The entries below are to be repeated exactly, and their pictures left out.

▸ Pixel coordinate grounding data

===

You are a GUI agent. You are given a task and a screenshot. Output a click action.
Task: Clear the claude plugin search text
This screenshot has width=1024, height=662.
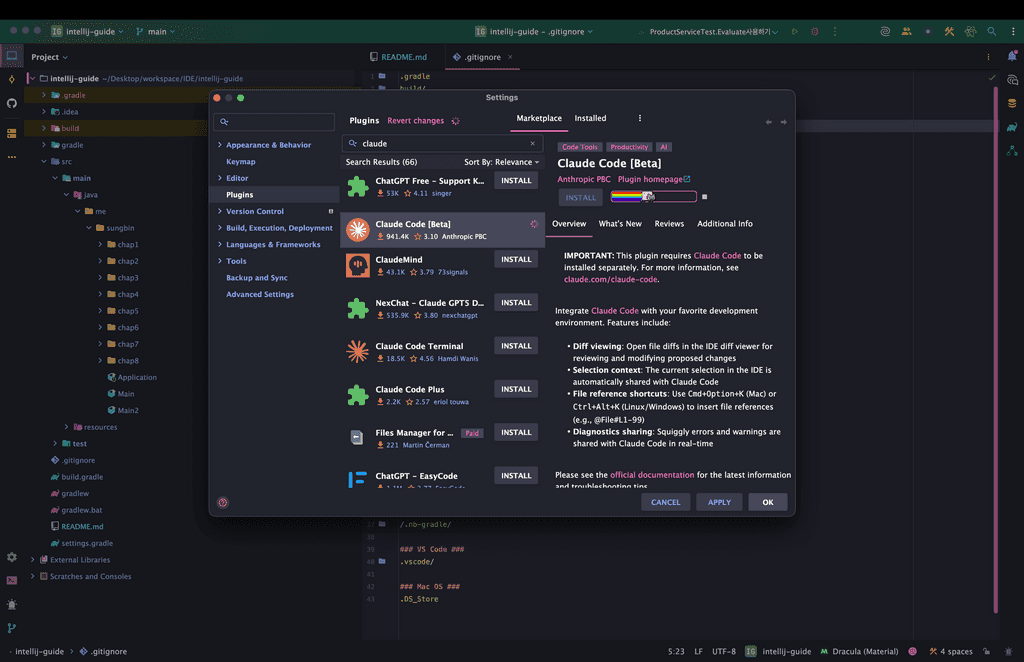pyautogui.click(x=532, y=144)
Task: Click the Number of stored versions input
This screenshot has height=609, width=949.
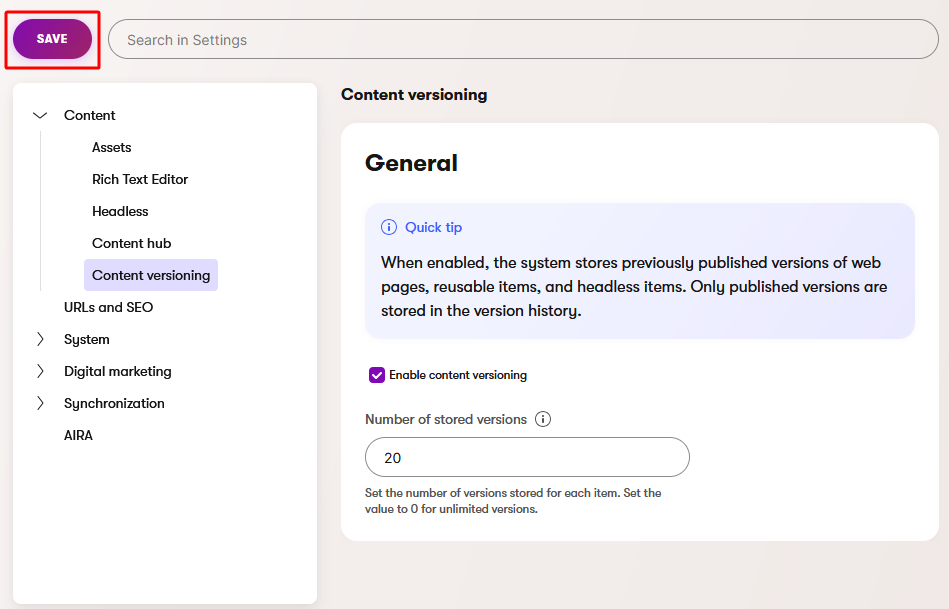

===

▸ PROBLEM SOLUTION
You are a GUI agent. You are given a task and a screenshot. Output a click action.
Task: Clear the claude plugin search text
This screenshot has width=1024, height=662.
pyautogui.click(x=532, y=144)
Task: Click the Number of stored versions input
This screenshot has height=609, width=949.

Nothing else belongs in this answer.